Things to do:
**a)** Name every main research interest listed for Uta Bretschneider in the participant profiles.
**b)** Rewrite the participant profiles between "Participants in the" and "of rural areas.", inclusive, replacing "Director" with "Head".
**c)** Resume the participant profiles after their last sentence and keep writing.

Participants in the discussion
Uta Bretschneider and Gregor Sander

 

Participants

Uta Bretschneider

Uta Bretschneider is Director of the Zeitgeschichtliches Forum Leipzig. From 2016 to 2020, she headed the Hennebergisches Museum Kloster Veßra, an open-air museum founded in 1975 in southern Thuringia. Previously, she was a research assistant at the Institute for Saxon History and Folklore, Dresden. She completed her doctorate between 2011 and 2014 on the topic ‘Vom Ich zum Wir‘? Flüchtlinge und Vertriebene als Neubauern in der LPG. From 2009 to 2011, she worked at the Henneberg Museum Kloster Veßra. In 2008, she completed her studies in Ethnology/Cultural History and Sociology at the Friedrich-Schiller-Universität Jena.

Main research interests: Musealization, GDR everyday culture, transformation period, biographical research, history of rural areas.

 

Gregor Sander

Gregor Sander, born in Schwerin in 1968, is a freelance author living in Berlin. He has received several awards for his novels and short stories. His debut novel Abwesend was nominated for the German Book Prize, and his novel Was gewesen wäre was made into a film with a prominent cast. His novel Alles richtig gemacht was recently published by Penguin.

Data to examine:
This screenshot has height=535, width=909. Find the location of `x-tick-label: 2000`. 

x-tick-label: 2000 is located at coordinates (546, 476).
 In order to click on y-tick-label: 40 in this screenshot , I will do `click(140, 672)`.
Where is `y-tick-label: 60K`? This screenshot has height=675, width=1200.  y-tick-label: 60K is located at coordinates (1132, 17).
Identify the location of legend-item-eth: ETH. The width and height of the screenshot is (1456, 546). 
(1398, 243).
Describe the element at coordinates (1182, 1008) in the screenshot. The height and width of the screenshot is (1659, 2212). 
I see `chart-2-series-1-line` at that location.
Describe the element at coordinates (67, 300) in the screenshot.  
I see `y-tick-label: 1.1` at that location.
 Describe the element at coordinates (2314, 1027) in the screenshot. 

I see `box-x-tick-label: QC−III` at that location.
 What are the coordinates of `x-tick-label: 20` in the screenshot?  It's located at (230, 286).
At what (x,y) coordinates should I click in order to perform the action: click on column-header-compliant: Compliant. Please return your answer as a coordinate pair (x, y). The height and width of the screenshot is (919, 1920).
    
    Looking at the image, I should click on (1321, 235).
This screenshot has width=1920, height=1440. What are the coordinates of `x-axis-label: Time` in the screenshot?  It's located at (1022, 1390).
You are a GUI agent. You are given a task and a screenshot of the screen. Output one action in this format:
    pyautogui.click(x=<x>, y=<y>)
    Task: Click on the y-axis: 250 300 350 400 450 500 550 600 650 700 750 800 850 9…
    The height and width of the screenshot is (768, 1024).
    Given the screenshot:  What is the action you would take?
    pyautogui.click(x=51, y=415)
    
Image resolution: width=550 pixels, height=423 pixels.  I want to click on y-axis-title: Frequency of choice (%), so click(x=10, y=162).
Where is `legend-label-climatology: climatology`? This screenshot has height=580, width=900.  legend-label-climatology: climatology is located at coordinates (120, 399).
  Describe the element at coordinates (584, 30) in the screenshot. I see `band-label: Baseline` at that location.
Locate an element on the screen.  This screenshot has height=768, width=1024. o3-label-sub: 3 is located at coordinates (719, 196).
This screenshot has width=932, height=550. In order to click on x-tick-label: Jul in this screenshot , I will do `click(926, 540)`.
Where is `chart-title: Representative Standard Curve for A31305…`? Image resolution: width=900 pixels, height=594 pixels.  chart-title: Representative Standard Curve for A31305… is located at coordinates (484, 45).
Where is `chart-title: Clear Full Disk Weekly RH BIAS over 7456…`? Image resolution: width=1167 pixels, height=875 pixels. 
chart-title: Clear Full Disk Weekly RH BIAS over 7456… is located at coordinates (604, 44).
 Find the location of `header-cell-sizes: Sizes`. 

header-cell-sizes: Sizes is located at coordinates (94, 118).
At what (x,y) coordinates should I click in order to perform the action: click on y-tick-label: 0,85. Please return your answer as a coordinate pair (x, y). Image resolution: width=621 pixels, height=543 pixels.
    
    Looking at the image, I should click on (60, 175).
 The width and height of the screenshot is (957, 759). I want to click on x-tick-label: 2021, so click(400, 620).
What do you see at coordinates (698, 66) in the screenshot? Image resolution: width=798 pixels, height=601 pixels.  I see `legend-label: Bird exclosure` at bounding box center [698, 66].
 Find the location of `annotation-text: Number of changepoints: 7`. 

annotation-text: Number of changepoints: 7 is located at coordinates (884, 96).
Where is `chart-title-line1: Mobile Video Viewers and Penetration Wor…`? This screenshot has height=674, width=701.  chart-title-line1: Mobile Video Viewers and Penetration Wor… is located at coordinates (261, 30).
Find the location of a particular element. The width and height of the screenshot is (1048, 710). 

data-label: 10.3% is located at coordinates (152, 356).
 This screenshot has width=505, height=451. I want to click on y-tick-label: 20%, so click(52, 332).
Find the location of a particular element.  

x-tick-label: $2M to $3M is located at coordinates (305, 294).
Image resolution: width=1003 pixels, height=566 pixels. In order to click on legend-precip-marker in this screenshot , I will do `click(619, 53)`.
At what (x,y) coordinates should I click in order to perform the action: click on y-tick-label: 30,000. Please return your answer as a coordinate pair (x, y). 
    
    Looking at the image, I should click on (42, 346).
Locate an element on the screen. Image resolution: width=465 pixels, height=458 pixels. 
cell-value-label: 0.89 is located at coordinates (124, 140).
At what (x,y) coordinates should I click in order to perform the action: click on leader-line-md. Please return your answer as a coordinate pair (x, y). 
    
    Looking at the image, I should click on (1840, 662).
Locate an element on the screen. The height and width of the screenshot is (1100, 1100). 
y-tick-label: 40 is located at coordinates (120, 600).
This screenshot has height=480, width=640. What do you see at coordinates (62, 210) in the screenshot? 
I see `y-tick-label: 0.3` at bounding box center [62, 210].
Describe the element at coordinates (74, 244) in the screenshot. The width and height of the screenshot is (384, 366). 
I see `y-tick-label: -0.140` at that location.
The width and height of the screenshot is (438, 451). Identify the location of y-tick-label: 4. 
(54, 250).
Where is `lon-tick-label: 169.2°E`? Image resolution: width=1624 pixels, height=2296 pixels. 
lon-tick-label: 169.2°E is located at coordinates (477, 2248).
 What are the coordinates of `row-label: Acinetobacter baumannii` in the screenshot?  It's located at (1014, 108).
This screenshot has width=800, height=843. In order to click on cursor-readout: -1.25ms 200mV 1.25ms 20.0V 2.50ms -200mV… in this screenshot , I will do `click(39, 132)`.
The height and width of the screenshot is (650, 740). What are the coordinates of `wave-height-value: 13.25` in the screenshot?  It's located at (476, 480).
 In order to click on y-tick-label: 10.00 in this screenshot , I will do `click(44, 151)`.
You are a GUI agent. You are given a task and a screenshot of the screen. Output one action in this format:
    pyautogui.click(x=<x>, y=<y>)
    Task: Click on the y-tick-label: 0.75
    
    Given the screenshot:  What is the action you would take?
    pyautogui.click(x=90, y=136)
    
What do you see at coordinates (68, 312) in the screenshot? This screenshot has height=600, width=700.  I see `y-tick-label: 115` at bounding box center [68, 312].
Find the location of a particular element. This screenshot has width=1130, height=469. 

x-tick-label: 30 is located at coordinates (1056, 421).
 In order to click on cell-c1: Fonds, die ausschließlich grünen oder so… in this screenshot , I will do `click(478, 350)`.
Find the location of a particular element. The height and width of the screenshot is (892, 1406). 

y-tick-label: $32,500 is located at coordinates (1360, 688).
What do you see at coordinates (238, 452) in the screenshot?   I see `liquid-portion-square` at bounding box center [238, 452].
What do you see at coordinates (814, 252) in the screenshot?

Task-by-task outputs:
**a)** Musealization, GDR everyday culture, transformation period, biographical research, history of rural areas

**b)**
Participants in the discussion
Uta Bretschneider and Gregor Sander

 

Participants

Uta Bretschneider

Uta Bretschneider is Head of the Zeitgeschichtliches Forum Leipzig. From 2016 to 2020, she headed the Hennebergisches Museum Kloster Veßra, an open-air museum founded in 1975 in southern Thuringia. Previously, she was a research assistant at the Institute for Saxon History and Folklore, Dresden. She completed her doctorate between 2011 and 2014 on the topic ‘Vom Ich zum Wir‘? Flüchtlinge und Vertriebene als Neubauern in der LPG. From 2009 to 2011, she worked at the Henneberg Museum Kloster Veßra. In 2008, she completed her studies in Ethnology/Cultural History and Sociology at the Friedrich-Schiller-Universität Jena.

Main research interests: Musealization, GDR everyday culture, transformation period, biographical research, history of rural areas.

**c)**
Markus Dichmann

Markus Dichmann, born in 1987, is a freelance author, reporter and presenter on Deutschlandradio programs. He presents the weekly magazine show Eine Stunde History for Deutschlandfunk Nova, which won the German Podcast Award in 2019 and was nominated for the German Radio Award in 2017. For his work as an author and reporter, often on historical topics, he won the German-French Journalism Prize and was nominated for the German-Polish Tadeusz Mazowiecki Prize. As a Johannes Rau scholarship holder, he worked as a freelance correspondent in Istanbul. He completed a traineeship at Deutschlandradio, studied communication science, politics and law at the Westfälische Wilhelms-Universität Münster, and has previously worked in print, radio and television (WAZ, ZDF, Deutschlandfunk).